## Work order
Restate the data word for word. Leave the pictures out.

Dataset entries

..............................

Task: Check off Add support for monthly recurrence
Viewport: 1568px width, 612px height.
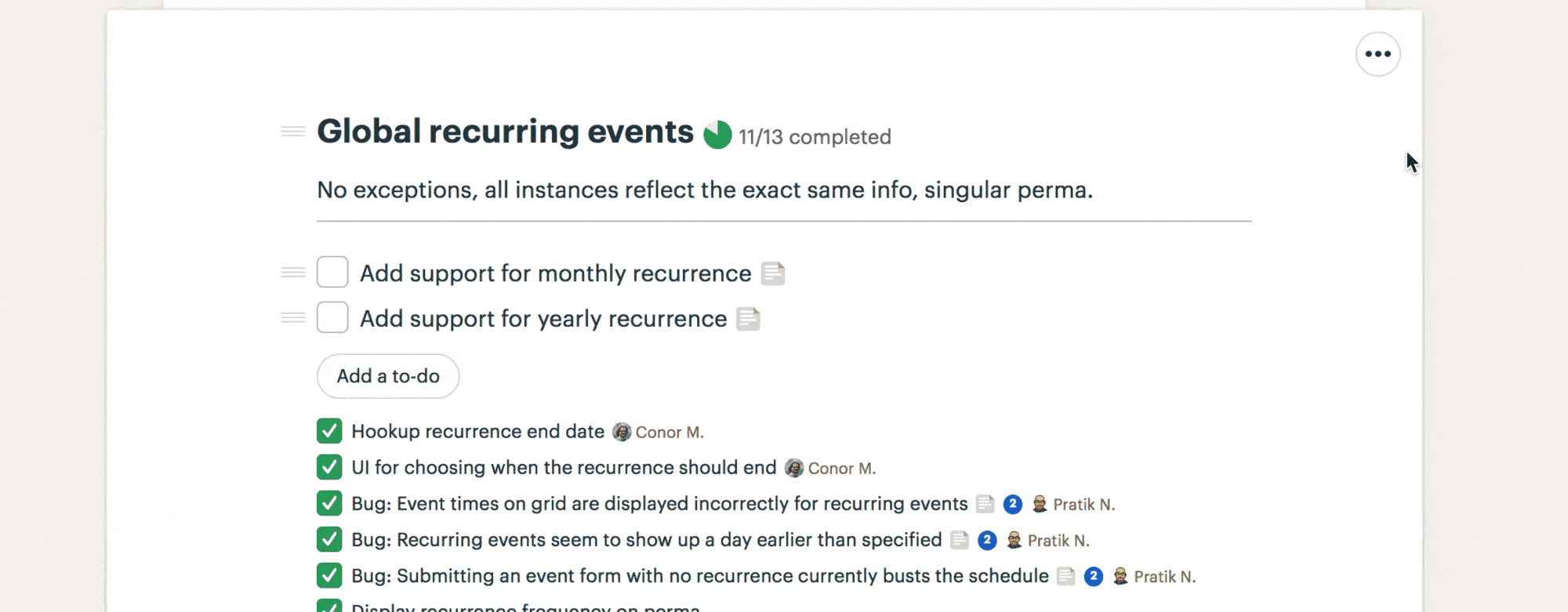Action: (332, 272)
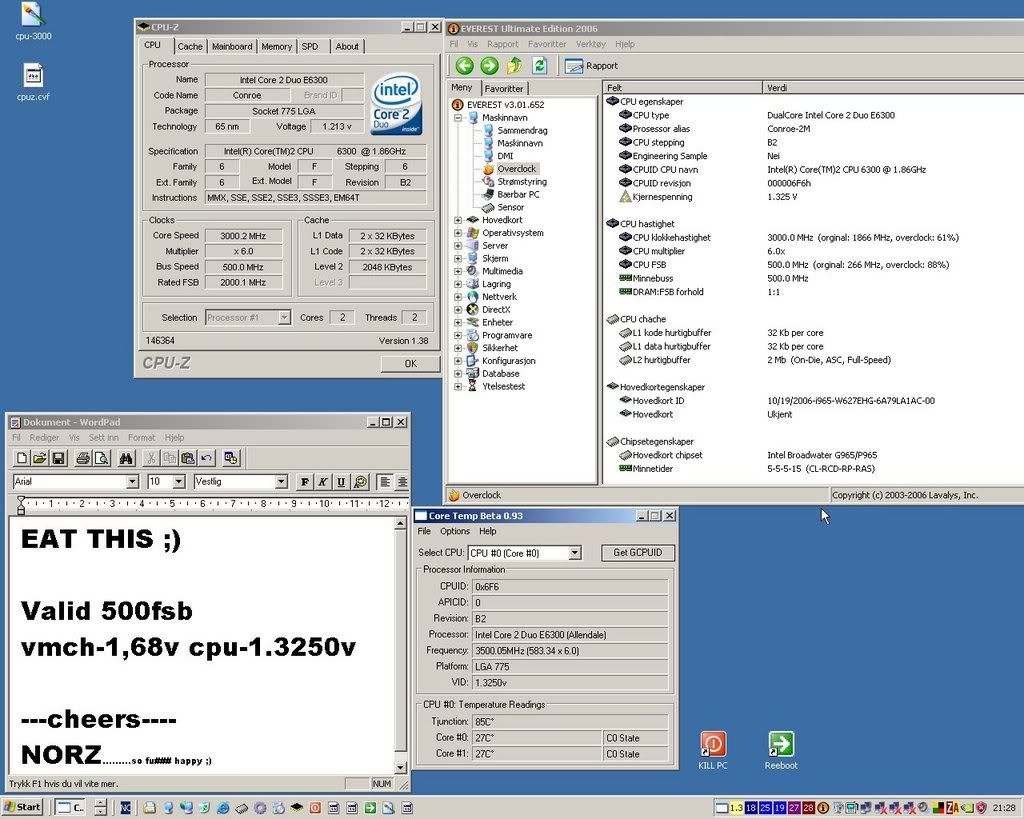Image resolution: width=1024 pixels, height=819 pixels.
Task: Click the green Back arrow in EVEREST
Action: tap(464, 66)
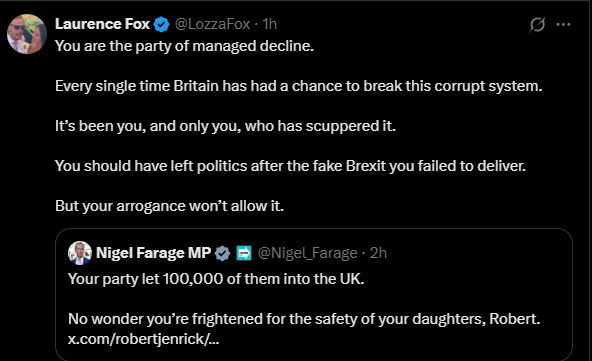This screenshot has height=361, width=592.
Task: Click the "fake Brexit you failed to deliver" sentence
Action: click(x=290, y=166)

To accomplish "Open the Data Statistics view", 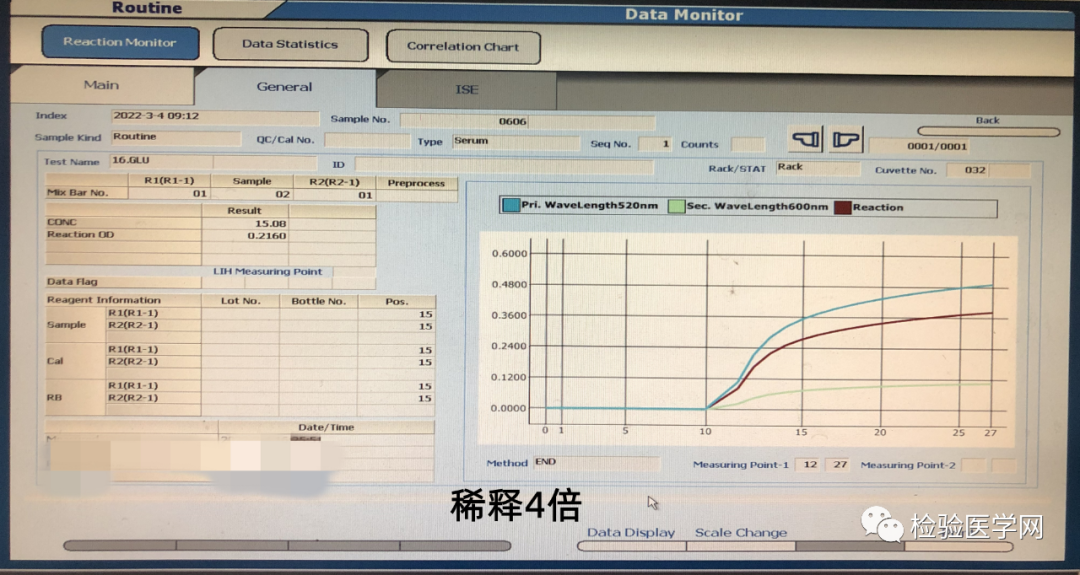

..............................

## Response
Task: Check off Add support for monthly recurrence
Viewport: 1568px width, 612px height.
Action: (332, 272)
Image resolution: width=1024 pixels, height=819 pixels.
Task: Click the green Back arrow in EVEREST
Action: tap(464, 66)
This screenshot has height=361, width=592.
Task: Click the "fake Brexit you failed to deliver" sentence
Action: click(x=290, y=166)

To accomplish "Open the Data Statistics view", 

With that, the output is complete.